▸ **Exercise directions**:
For the string "agent", search the entries below and copy every line where it appears.

▸ **Exercise data**:
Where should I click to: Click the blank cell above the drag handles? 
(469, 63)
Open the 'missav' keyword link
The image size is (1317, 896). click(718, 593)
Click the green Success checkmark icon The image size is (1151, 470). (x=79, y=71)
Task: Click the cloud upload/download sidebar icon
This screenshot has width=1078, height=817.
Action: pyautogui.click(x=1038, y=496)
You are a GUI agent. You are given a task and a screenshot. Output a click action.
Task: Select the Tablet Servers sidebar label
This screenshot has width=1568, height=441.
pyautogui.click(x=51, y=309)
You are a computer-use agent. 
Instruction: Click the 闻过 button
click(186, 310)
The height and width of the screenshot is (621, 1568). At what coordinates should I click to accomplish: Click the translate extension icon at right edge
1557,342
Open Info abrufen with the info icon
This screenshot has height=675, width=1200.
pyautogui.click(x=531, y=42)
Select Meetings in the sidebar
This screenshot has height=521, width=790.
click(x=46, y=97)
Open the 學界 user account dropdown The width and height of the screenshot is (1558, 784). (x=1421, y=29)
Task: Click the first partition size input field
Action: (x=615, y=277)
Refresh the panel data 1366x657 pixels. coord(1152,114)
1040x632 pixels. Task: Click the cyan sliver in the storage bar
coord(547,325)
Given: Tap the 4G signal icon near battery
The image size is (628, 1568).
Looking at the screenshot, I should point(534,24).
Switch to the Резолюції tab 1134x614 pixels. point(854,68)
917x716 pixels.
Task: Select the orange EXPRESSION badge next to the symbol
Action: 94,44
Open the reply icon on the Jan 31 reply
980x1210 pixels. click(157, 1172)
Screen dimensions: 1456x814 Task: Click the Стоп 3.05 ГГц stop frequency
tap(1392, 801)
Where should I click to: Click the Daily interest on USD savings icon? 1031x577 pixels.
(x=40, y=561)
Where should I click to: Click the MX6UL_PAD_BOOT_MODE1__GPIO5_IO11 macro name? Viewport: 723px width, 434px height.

▸ **Task result**:
You are a GUI agent. You are given a task and a screenshot. Output a click action.
You are a computer-use agent. 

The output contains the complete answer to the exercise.